The effect of the canvas transform is somewhat complex because it is dependent on the capabilities of the specific image filters that need to be evaluated, and on the type of transform the canvas has. All image filters support direct evaluation of input images produced from a canvas that has a scale+translate transform. Not all image filters support general affine or perspective transformations. In these cases, the canvas decomposes its transform into a scale matrix that's used to render the input content at approximately the final resolution, and then a post-filtering transform that composes the filter result on to the device.
All image filters transform their parameters and/or behavior based on this decomposed scale matrix, S. If the original canvas matrix was already scale+translate, then S = canvas matrix.
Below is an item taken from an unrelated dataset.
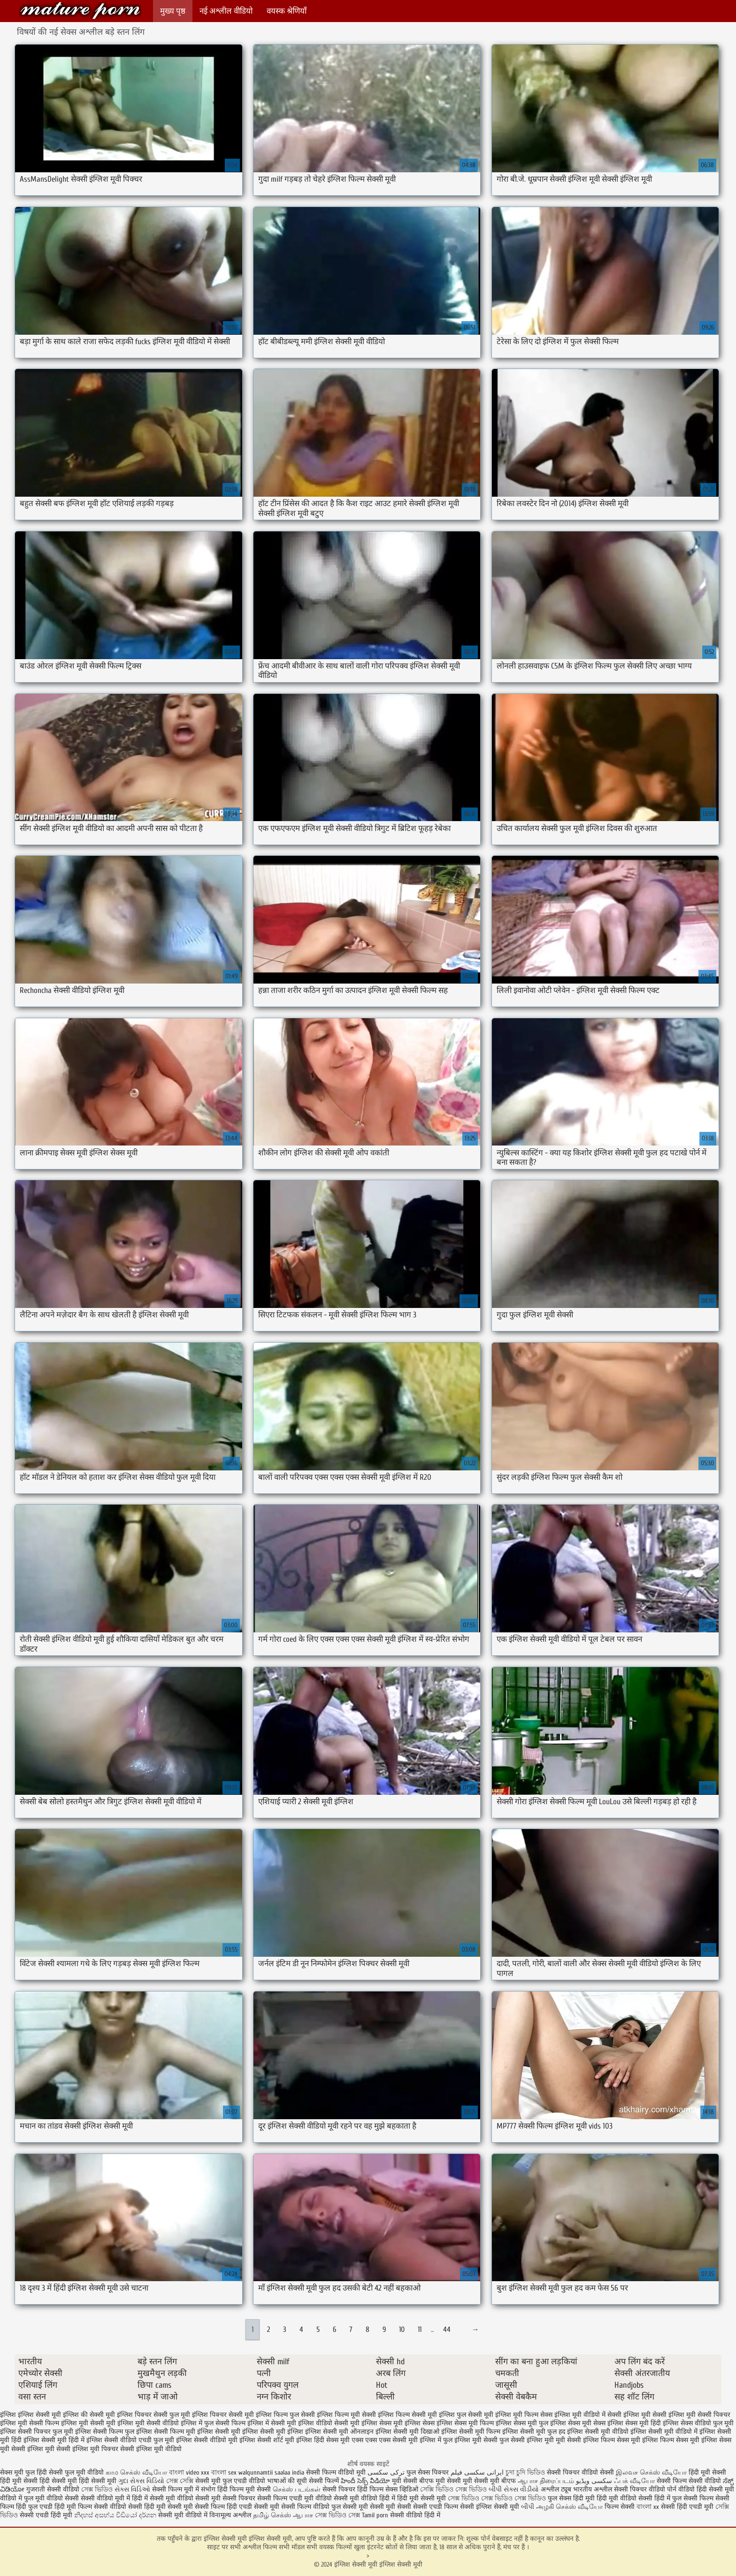  What do you see at coordinates (470, 2440) in the screenshot?
I see `फुल इंग्लिश मूवी सेक्सी` at bounding box center [470, 2440].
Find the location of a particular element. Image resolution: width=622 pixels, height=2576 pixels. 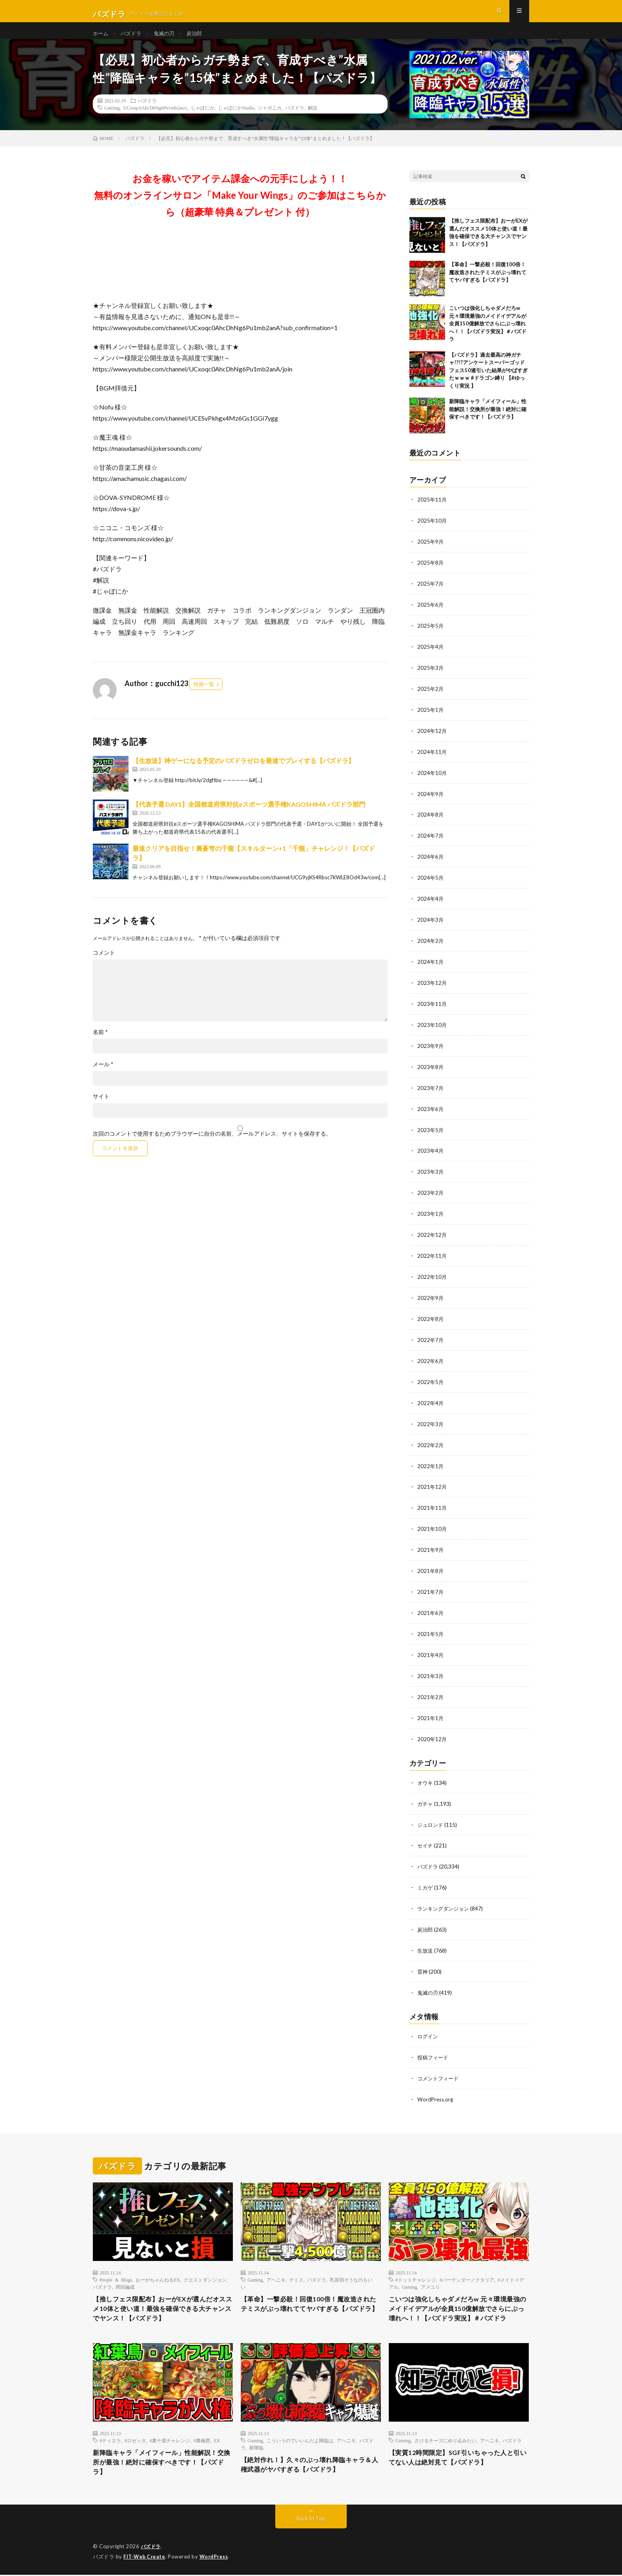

For the SkImageFilters::Image filter you're using as input, that means drawing the image transformed by S (and is sampled using the ::Image SkSamplingOptions). For an SkImageFilters::MatrixTransform with matrix T, it assumes its input image has drawn subject to S. It actually applies (S*T*S^-1) to that image to produce it's output. Assuming that the input image was S*original, then the MatrixTransform's output is approximately S*T*S^-1*S*original = S*T*original. So while the transform happens after the canvas transform from a sampling perspective, it's effective transformation behavior is as if it happened before.
So in your fiddle where the canvas has m2 performing the scale by 0.1, so the MatrixTransform using nearest-neighbor sampling is sampling a lower resolution image.